(Stored data Opens)

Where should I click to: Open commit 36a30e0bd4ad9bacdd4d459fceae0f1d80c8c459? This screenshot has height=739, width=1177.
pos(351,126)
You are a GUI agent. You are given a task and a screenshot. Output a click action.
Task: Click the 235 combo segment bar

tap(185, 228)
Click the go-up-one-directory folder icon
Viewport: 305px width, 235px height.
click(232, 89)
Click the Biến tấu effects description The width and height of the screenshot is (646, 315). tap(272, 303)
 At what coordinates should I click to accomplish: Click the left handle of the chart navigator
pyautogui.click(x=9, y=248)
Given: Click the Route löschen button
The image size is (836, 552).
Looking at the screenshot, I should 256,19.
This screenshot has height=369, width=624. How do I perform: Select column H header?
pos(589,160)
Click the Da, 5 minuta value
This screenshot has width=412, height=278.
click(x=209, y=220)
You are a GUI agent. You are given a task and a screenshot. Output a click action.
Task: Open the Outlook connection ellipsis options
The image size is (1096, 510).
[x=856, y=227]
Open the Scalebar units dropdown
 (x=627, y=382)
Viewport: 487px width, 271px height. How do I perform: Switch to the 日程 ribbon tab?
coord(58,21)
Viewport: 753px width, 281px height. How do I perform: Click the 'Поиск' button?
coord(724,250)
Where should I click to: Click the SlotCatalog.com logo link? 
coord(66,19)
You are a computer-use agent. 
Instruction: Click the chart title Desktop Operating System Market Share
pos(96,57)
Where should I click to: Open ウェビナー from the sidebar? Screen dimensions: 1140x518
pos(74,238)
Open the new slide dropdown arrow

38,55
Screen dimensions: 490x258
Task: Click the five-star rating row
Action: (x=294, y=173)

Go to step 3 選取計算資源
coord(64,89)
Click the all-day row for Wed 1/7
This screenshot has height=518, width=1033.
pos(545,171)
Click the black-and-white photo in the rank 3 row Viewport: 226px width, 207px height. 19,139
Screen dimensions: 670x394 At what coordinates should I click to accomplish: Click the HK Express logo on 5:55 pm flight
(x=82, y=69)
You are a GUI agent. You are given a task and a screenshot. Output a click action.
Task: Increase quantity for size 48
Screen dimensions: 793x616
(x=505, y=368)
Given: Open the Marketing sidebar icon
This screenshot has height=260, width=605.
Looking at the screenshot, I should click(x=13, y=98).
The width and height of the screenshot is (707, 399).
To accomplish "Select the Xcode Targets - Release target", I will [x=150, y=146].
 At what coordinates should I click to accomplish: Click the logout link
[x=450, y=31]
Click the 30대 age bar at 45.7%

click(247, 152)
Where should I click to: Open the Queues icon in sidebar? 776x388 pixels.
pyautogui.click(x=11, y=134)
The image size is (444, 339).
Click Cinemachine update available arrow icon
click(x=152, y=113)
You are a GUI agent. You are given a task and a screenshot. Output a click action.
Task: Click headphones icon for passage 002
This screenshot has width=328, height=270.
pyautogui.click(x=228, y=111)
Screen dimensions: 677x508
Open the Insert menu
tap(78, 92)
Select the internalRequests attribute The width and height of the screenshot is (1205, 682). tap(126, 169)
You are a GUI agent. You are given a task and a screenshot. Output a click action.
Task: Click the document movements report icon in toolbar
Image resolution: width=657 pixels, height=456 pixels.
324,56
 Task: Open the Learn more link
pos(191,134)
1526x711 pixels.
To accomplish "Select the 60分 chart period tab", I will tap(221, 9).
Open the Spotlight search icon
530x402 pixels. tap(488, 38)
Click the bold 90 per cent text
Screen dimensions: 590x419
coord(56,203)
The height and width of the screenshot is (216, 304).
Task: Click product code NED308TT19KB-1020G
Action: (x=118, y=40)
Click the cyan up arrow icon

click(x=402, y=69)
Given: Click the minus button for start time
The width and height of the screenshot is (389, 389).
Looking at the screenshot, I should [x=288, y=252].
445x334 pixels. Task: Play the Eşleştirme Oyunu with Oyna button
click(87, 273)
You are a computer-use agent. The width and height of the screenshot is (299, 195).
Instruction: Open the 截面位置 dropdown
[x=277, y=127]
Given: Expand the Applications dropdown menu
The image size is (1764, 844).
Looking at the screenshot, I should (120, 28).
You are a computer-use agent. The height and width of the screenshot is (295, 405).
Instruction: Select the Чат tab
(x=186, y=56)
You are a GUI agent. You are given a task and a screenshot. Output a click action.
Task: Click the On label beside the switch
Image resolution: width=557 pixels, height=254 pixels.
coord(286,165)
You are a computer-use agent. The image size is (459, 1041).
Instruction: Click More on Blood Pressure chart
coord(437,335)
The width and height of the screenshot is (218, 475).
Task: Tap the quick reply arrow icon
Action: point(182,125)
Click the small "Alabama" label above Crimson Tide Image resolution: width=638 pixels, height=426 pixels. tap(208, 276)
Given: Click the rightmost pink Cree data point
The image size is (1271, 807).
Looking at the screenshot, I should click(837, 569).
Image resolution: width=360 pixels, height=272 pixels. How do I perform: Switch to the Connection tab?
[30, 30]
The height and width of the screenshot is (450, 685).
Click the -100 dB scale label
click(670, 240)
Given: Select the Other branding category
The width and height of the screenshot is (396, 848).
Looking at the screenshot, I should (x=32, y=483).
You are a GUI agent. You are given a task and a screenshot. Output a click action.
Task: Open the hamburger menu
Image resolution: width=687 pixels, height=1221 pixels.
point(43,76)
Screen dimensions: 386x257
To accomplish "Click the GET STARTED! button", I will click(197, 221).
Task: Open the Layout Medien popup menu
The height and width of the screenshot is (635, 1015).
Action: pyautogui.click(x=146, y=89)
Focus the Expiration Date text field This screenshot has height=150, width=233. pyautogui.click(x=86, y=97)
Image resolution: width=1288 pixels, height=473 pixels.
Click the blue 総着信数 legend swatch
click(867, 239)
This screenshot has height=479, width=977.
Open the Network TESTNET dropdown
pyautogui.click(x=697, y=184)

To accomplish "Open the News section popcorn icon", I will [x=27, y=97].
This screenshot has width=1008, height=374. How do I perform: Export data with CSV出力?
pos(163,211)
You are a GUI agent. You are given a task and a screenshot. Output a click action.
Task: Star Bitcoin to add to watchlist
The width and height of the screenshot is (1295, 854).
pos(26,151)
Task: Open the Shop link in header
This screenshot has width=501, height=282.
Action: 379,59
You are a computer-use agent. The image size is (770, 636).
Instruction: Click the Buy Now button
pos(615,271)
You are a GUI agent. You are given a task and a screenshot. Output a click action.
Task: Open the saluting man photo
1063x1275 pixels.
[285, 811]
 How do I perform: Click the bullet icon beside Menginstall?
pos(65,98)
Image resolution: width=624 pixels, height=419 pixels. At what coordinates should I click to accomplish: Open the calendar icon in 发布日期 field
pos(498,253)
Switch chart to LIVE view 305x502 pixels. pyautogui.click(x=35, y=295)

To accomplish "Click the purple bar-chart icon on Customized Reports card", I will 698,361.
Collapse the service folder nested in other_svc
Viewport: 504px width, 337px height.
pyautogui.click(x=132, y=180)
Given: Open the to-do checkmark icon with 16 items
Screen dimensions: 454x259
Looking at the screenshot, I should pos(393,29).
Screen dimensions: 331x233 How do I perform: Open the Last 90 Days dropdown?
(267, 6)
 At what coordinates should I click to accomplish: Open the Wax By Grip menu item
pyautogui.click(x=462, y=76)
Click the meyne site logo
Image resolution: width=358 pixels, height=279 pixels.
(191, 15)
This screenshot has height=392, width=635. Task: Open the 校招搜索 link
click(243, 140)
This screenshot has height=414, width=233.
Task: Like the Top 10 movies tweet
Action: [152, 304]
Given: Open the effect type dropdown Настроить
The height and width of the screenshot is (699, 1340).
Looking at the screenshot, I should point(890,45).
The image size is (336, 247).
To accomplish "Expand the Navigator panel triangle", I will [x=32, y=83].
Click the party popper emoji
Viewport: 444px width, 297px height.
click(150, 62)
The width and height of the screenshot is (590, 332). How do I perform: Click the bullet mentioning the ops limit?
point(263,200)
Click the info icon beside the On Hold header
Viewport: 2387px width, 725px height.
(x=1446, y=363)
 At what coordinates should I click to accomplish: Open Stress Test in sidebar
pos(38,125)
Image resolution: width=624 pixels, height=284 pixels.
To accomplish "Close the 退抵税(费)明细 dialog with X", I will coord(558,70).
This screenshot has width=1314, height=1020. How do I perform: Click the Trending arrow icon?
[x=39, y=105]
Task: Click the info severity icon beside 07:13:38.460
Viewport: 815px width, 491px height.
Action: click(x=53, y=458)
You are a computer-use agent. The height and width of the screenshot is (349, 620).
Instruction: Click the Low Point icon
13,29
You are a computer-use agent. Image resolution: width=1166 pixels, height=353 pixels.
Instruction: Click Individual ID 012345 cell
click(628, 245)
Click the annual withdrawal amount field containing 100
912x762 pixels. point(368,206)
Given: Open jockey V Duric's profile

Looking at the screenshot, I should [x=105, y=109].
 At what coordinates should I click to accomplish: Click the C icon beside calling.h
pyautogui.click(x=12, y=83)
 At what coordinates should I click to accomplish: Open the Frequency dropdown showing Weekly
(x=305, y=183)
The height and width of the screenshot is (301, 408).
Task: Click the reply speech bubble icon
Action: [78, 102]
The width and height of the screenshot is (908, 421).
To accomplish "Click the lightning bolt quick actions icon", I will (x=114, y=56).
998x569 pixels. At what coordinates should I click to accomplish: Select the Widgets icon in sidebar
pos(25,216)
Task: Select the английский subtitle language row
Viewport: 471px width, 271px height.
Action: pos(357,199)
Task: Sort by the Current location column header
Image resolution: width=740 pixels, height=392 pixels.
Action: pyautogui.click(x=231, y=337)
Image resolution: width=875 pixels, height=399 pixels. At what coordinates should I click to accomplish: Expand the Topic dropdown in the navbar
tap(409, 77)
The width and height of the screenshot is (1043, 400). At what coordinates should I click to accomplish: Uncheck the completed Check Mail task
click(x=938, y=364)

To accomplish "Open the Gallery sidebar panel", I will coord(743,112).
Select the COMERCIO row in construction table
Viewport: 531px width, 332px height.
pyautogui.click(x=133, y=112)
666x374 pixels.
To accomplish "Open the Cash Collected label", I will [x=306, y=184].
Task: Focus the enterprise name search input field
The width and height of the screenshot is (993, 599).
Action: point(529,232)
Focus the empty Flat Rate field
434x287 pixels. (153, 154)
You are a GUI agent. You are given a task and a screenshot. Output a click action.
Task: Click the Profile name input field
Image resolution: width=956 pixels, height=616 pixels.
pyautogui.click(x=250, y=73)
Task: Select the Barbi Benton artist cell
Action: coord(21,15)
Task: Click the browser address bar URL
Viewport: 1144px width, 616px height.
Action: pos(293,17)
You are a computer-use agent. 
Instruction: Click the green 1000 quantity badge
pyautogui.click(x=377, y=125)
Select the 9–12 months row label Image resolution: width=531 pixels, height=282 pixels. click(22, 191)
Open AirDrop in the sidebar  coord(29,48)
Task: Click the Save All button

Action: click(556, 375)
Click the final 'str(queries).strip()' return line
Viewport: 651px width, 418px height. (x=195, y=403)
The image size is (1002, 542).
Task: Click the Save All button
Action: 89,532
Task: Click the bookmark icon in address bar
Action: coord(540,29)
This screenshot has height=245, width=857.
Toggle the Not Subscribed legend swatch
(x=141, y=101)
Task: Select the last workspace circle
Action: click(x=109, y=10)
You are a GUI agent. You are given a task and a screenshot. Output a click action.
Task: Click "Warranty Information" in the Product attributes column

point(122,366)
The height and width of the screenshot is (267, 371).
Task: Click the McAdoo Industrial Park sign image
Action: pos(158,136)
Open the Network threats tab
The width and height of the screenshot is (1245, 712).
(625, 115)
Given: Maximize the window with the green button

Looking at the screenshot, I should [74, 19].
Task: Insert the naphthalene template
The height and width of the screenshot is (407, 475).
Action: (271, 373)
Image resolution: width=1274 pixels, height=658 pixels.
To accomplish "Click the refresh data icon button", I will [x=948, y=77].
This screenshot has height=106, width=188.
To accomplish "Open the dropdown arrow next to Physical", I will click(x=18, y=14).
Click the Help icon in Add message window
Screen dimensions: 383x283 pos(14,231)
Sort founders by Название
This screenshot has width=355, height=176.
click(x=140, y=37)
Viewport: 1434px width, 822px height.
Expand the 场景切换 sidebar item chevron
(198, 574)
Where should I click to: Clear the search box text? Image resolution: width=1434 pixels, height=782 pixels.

(Stored data Closes)

Task directions — All lines of the listing holding the string "photo" must be returned, copied as they stand.

Task answer —
Click the black-and-white photo in the rank 3 row Viewport: 226px width, 207px height. 19,139
Task: Open the saluting man photo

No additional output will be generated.